Given text:
┄┄┄┄┄┄

Terms like “food deserts” have been cooked up by Them to explain things that really need no explanation. Companies like Walmart and Kroger exist to make a profit by selling merchandise and groceries for more than they paid for them. Other than the cost of the merchandise/food itself, there are all sorts of expenses that bite into profitability.
For example, if a box of Captain Crunch costs Publix $2.00 and they sell it for $4.00, you would think that would mean a profit of $2.00. Not so. Publix also needs to build and maintain a physical store full of shelves, one of those shelves holding Captain Crunch. That store requires an enormous amount of electricity to keep the lights and registers on, not to mention all of those freezers and coolers running. The store also needs a certain number of surly retail employees to stock the shelves, operate the registers and avoid making eye contact with customers. Back at Publix headquarters in Lakeland, Florida there are offices full of support people, from buyers to fat angry women in HR.

┄┄┄┄┄┄

What you have to do: Continue the essay on food deserts and grocery store expenses, starting right after its last sentence. The records that follow come from a source unrelated to the essay on food deserts.

Records provided:
┄┄┄┄┄┄

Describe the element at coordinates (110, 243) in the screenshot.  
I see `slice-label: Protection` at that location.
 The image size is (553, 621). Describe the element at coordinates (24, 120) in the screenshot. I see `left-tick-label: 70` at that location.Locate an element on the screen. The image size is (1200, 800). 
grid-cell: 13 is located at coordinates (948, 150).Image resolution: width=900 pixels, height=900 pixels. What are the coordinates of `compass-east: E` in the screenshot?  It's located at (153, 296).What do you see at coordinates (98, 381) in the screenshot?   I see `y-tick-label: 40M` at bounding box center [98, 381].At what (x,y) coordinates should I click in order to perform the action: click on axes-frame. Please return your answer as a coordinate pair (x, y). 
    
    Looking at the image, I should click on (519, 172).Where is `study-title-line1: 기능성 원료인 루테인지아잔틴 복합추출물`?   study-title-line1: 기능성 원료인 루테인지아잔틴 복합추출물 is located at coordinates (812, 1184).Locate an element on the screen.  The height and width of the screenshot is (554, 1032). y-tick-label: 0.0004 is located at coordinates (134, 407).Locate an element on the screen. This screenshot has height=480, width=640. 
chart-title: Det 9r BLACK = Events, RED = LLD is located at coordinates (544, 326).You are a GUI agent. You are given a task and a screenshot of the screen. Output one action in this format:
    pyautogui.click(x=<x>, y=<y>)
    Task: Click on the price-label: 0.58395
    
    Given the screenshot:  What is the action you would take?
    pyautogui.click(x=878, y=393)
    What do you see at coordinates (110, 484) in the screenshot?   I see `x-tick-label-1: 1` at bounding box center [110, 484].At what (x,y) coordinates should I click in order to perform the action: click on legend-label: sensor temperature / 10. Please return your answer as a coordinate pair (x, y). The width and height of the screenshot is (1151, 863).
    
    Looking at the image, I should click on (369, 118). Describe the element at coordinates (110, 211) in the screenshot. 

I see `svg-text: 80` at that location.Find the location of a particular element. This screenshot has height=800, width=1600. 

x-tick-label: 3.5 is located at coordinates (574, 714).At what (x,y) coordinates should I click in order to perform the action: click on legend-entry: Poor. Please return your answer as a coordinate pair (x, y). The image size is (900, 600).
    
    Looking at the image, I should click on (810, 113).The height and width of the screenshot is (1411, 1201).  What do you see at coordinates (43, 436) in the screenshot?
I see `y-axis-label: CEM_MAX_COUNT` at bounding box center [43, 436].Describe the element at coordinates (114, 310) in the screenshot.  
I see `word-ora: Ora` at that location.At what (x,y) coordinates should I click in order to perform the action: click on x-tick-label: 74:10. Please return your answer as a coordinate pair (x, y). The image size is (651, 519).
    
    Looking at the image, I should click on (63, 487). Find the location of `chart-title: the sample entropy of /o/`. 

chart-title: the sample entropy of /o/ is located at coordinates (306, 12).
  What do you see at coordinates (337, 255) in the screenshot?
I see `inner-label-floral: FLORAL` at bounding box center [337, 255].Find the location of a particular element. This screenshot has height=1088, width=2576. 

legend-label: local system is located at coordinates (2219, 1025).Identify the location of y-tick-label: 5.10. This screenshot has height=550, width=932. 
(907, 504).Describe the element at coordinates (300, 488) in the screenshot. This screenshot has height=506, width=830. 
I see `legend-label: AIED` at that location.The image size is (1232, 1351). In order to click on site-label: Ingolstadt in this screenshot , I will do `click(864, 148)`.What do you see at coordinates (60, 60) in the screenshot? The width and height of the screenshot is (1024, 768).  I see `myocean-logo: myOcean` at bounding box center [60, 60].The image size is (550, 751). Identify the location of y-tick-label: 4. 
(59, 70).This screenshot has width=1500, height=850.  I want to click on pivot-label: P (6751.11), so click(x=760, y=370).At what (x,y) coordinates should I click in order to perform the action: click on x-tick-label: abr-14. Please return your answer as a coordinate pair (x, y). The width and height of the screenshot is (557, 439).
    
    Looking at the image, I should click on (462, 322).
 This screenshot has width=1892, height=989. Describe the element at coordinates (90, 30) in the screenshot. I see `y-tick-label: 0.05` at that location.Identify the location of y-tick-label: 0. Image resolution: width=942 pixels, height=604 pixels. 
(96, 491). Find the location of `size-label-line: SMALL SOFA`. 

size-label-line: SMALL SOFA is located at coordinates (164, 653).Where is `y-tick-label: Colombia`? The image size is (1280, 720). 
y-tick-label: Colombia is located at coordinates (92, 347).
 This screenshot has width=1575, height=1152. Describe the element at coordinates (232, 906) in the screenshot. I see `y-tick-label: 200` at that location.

┄┄┄┄┄┄

Answer to this task:
In a single box of Captain Crunch, those costs are very small as it is spread out over the whole facing of Captain Crunch as well as Cheerios and Rice Chex and all of the other groceries and merchandise in a store, and most of the non-food merchandise in stores that sell groceries are huge profit drivers with very large margins. The kitchen gadgets you see hanging on strips in the grocery aisle probably are marked up 100% or more.
That is how retail works and I am sure you all know this. But what happens when you pay $2.00 for an item in your store but you don’t end up selling it at all because someone steals it? You not only lose any profit and you lose the cost of the item but it also impacts the fixed costs that are now spread out over fewer boxes of Captain Crunch. In the retail business this is called “shrink” and it mostly comes from theft, both shoplifters and employee theft. If someone drops a jar of pickles and it breaks, an employee is supposed to mark that item as damaged and unsaleable so it is accounted for but when something is stolen it isn’t accounted for until you do your inventory.
You might be shocked to learn that retail theft is a major problem in America and it is getting worse, especially in places where our benevolent overlords have decided to stop arresting people for shoplifting. We have all seen the videos of rampaging hordes of youths and scholars stealing anything not nailed down, even stealing stuff like cosmetics and laundry detergent. Another stunning revelation is that this semi-organized retail looting tends to be concentrated in lower income urban areas that are mostly populated by blacks, although blacks have started to travel to locations where the entire store isn’t under lock-and-key to steal, like criminal mastermind Ta’Kiya Young who was stealing booze while pregnant before ramming a cop and getting shot.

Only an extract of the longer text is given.